[LISTED ENTRIES]
+++

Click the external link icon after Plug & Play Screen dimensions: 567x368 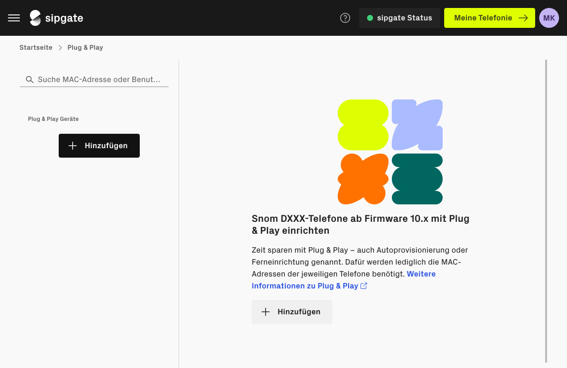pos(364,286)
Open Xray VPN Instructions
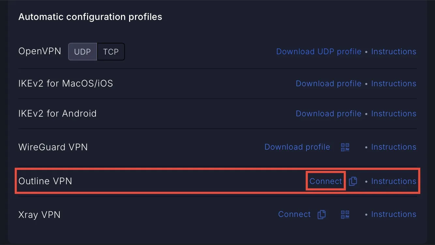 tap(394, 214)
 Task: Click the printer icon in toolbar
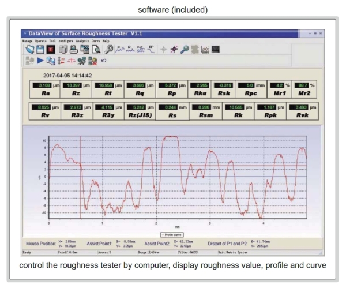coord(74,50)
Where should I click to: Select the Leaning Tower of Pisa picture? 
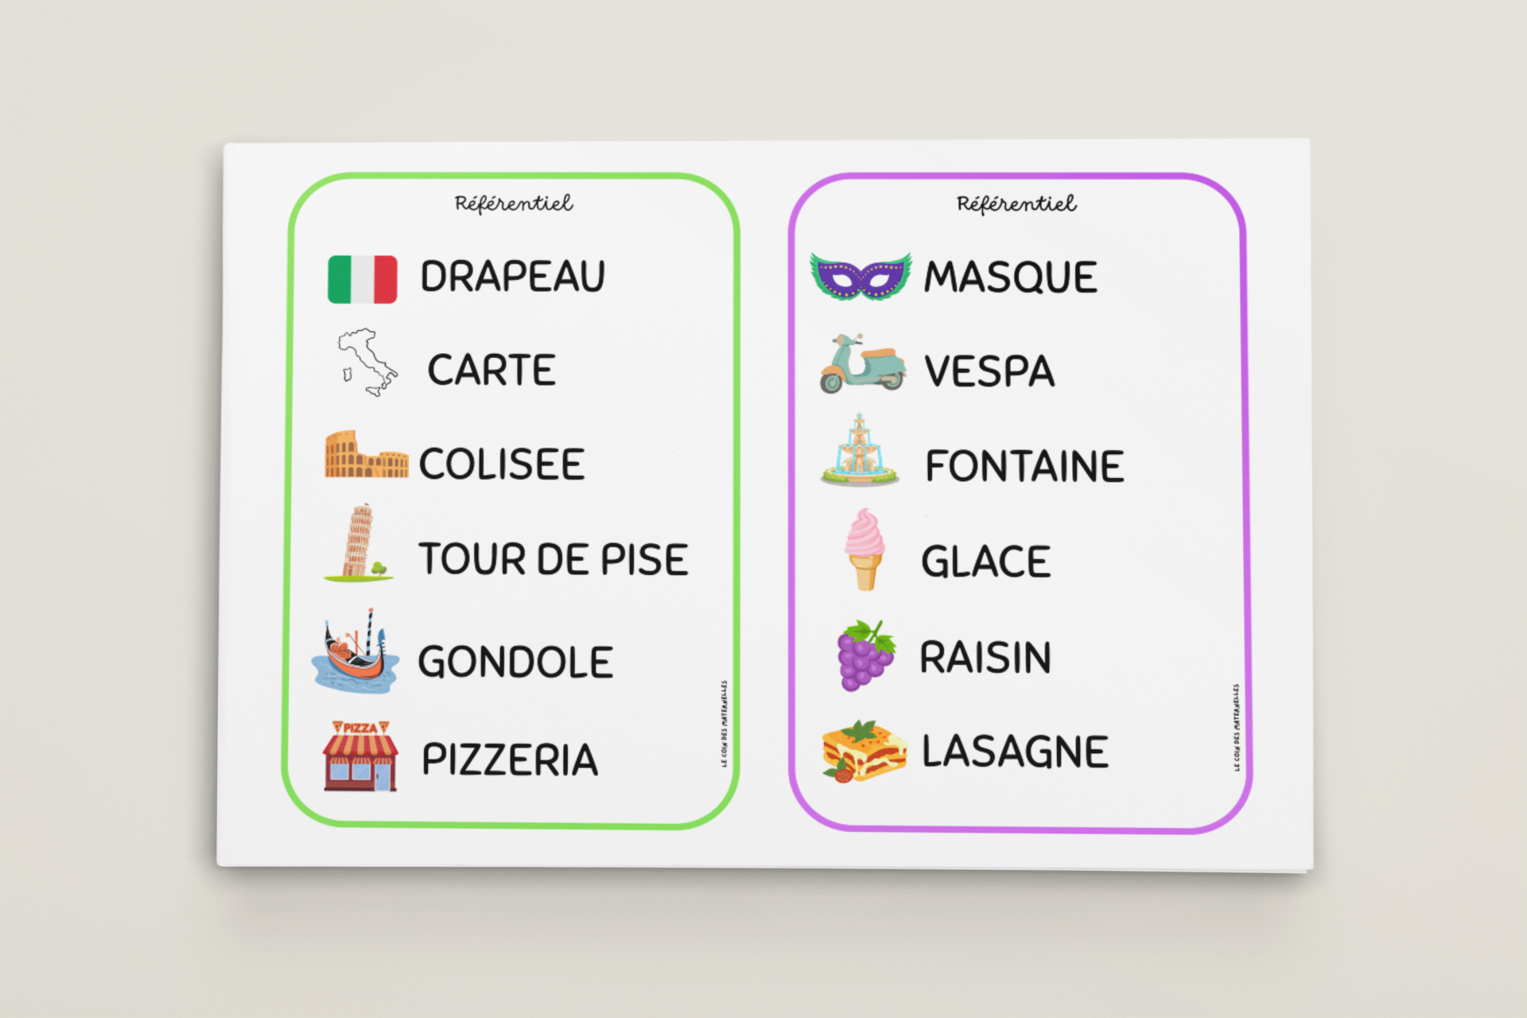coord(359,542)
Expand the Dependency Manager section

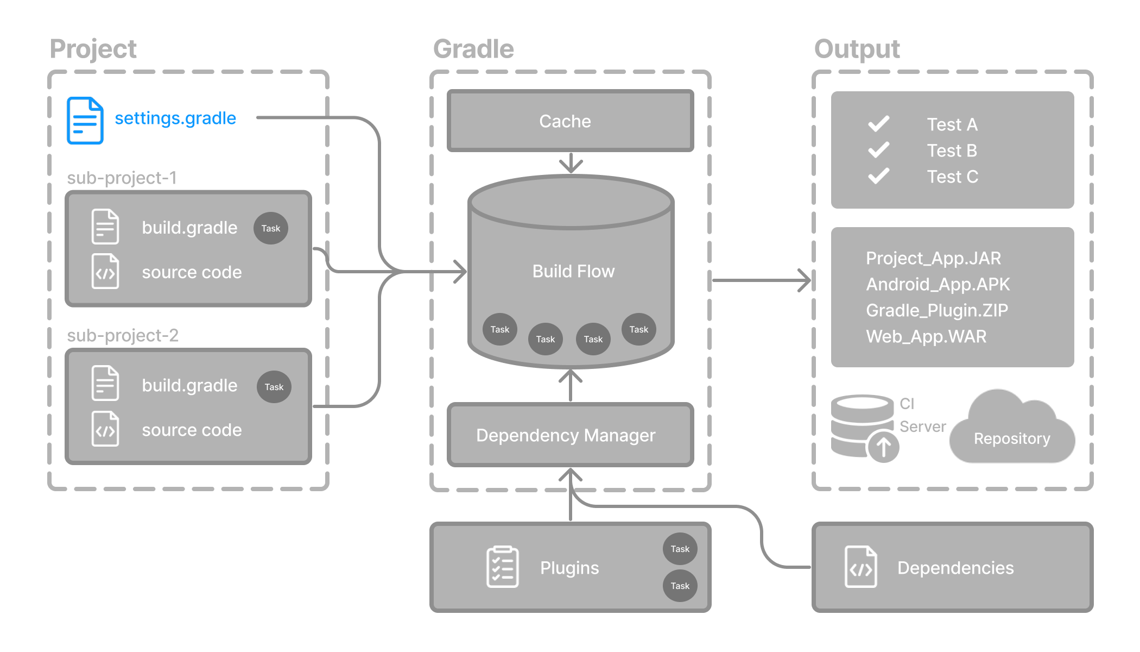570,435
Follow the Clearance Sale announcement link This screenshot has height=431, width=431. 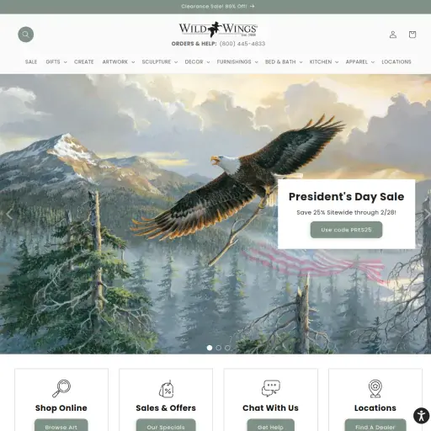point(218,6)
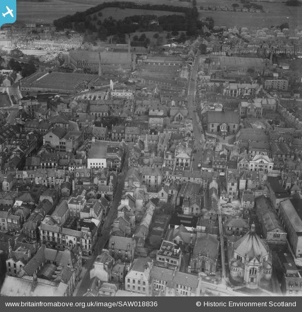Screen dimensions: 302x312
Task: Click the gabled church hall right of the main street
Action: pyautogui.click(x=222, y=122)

+++

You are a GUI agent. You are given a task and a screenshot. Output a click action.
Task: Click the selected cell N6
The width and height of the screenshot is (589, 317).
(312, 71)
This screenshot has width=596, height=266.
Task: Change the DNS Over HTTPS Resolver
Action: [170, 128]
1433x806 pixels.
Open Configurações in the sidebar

+++

[INSTRUCTIONS TO FOLLOW]
Format everything from the line containing "1433x806 pixels." down to the line containing "Open Configurações in the sidebar" as a JSON list of strings, one string per line, omitting any blank lines.

[TASK RESULT]
[
  "1433x806 pixels.",
  "Open Configurações in the sidebar"
]